--- Text shown ---
DISCLOSURES REQUIRED BY ASU 2016-14 NOT-FOR-PROFIT ENTITIES (ASC TOPIC 958)
ASU 2016-14 Not-for-Profit Entities was issued to make improvements for the net asset classifications, to provide information regarding liquidity and availability of resources, and to remove inconsistencies in financial reporting for better comparability among nonprofit organizations. It provides the following:
- new liquidity and availability of resources footnote;
- a requirement to disclose the amounts and purposes of governing board designations that result in self- imposed limits on the use of resources at the end of their reporting period;
- enhanced qualitative description of the method(s) used to allocate costs among program and support functions; and
- additional disclosures for endowment funds that are underwater.
DISCLOSURES REQUIRED BY ASU 2018-08 CLARIFYING THE SCOPE AND THE ACCOUNTING GUIDANCE FOR CONTRIBUTIONS RECEIVED AND MADE
FASB issued this ASU because of difficulty and diversity in practice among not-for-profits with the following:
- characterizing grants and similar contracts with government agencies and others as reciprocal transactions (exchanges) or nonreciprocal transactions (contributions); or for
- distinguishing between conditional and unconditional contributions.
A grant can either be an exchange transaction or a contribution, depending on the grant agreement. If a grantor (government or foundation) is not receiving direct commensurate value for the funds provided/ promised, then the grant is a contribution and this ASU is applicable regarding how the revenue is recognized. If the grant document has a barrier to overcome before the revenue can be recognized and a right of return/release from obligation, it is considered a conditional contribution until the conditions are met.
If the grantor is receiving direct commensurate value for the funds provided/promised, then the grant is an exchange transaction and ASU 2014-09 Revenue from Contracts with Customers (ASC Topic 606) is applicable regarding how the revenue is recognized. (See below.)
- Conditional government and foundation grants will result in an additional footnote disclosure. For conditional promises to give, an organization needs to disclose the following:
- the total of the amounts promised; and a description and amount of each group of promises having similar characteristics, such as amounts of promises conditioned on establishing new programs, completing a new building, and raising matching gifts by a specified date.
For unconditional promises to give, an organization needs to disclose the following:
- the number of promises to give that is receivable in less than one year, in one to five years, and in more than five years;
- the amount of the allowance for uncollectible promises to give; and
- the discount rate to present value for the receivables due more than one year.
DISCLOSURES REQUIRED BY ASU 2014-09 REVENUE FROM CONTRACTS WITH CUSTOMERS (ASC TOPIC 606)
The core principle of Topic 606 is that an entity should recognize revenue to depict the transfer of goods or services to customers in an amount that reflects the consideration to which the entity expects to be entitled in exchange for those goods or services.
The objective of the disclosure requirements in Topic 606 is for an entity to disclose sufficient information to enable users of the financial statements to understand the nature, amount, timing and uncertainty of revenue and cash flows arising from contracts with customers. The nature and extent of this information differ between public and nonpublic entities (nonprofits are considered to be public entities if they issue public debt or are a conduit debt obligor for debt that is not privately placed).
---
# What you need to do
According to the text on nonprofit accounting disclosures, when is a grant treated as an exchange transaction? The listing that comes next is separate material with no connection to the text on nonprofit accounting disclosures.
--- Supplied information ---
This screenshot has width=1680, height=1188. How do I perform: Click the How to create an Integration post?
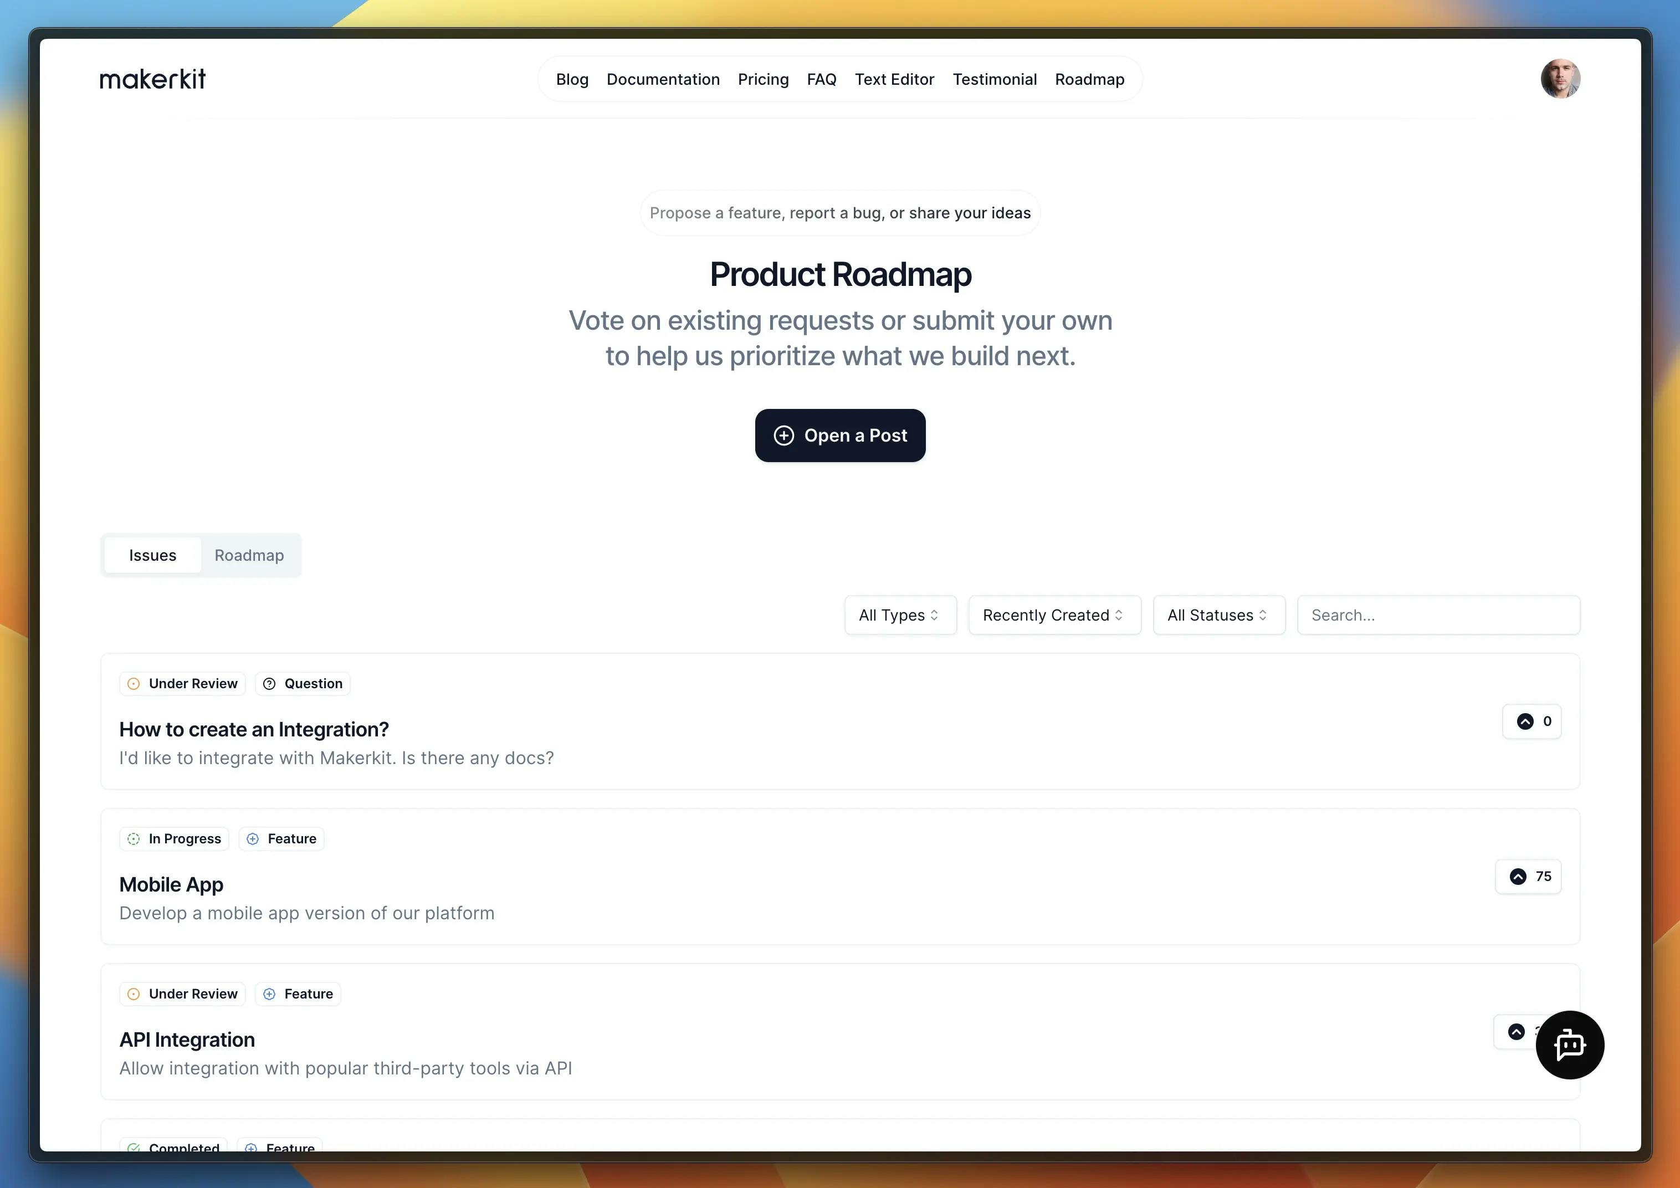[253, 728]
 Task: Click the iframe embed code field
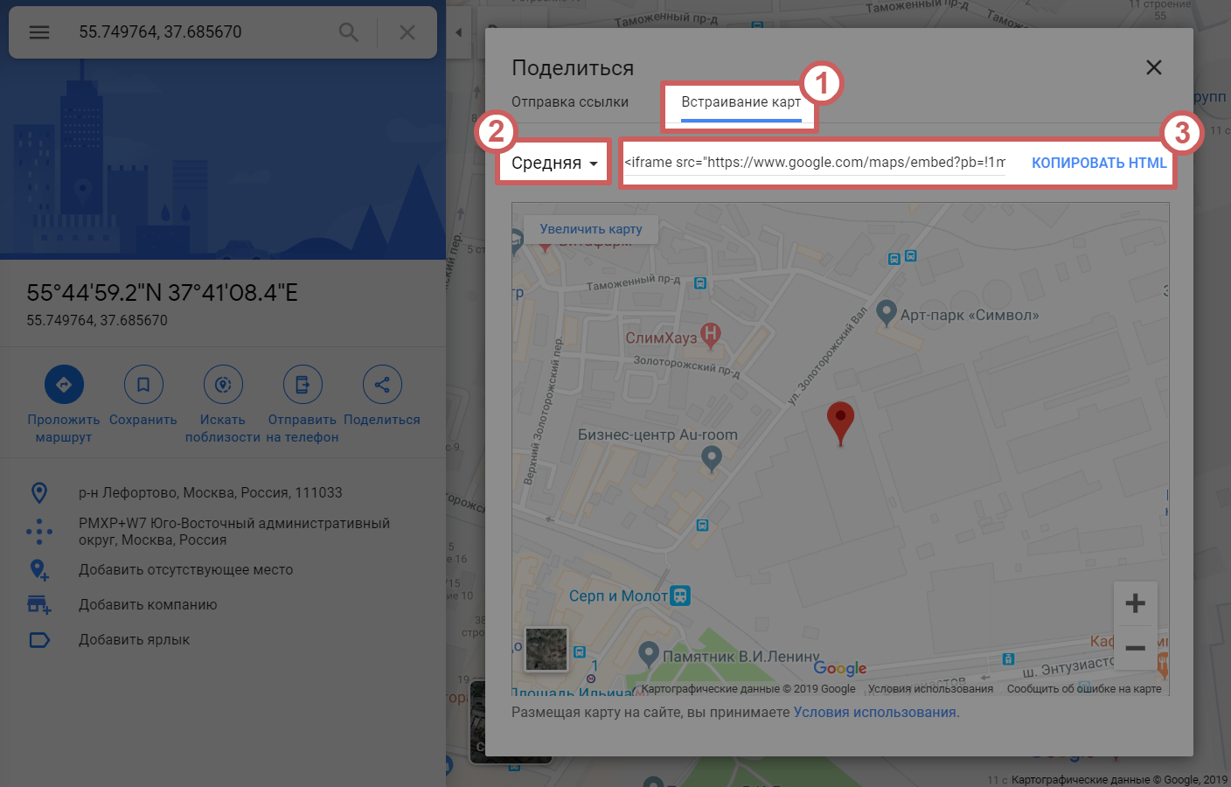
---
# Output for this task
When the grantor is receiving direct commensurate value for the funds provided or promised.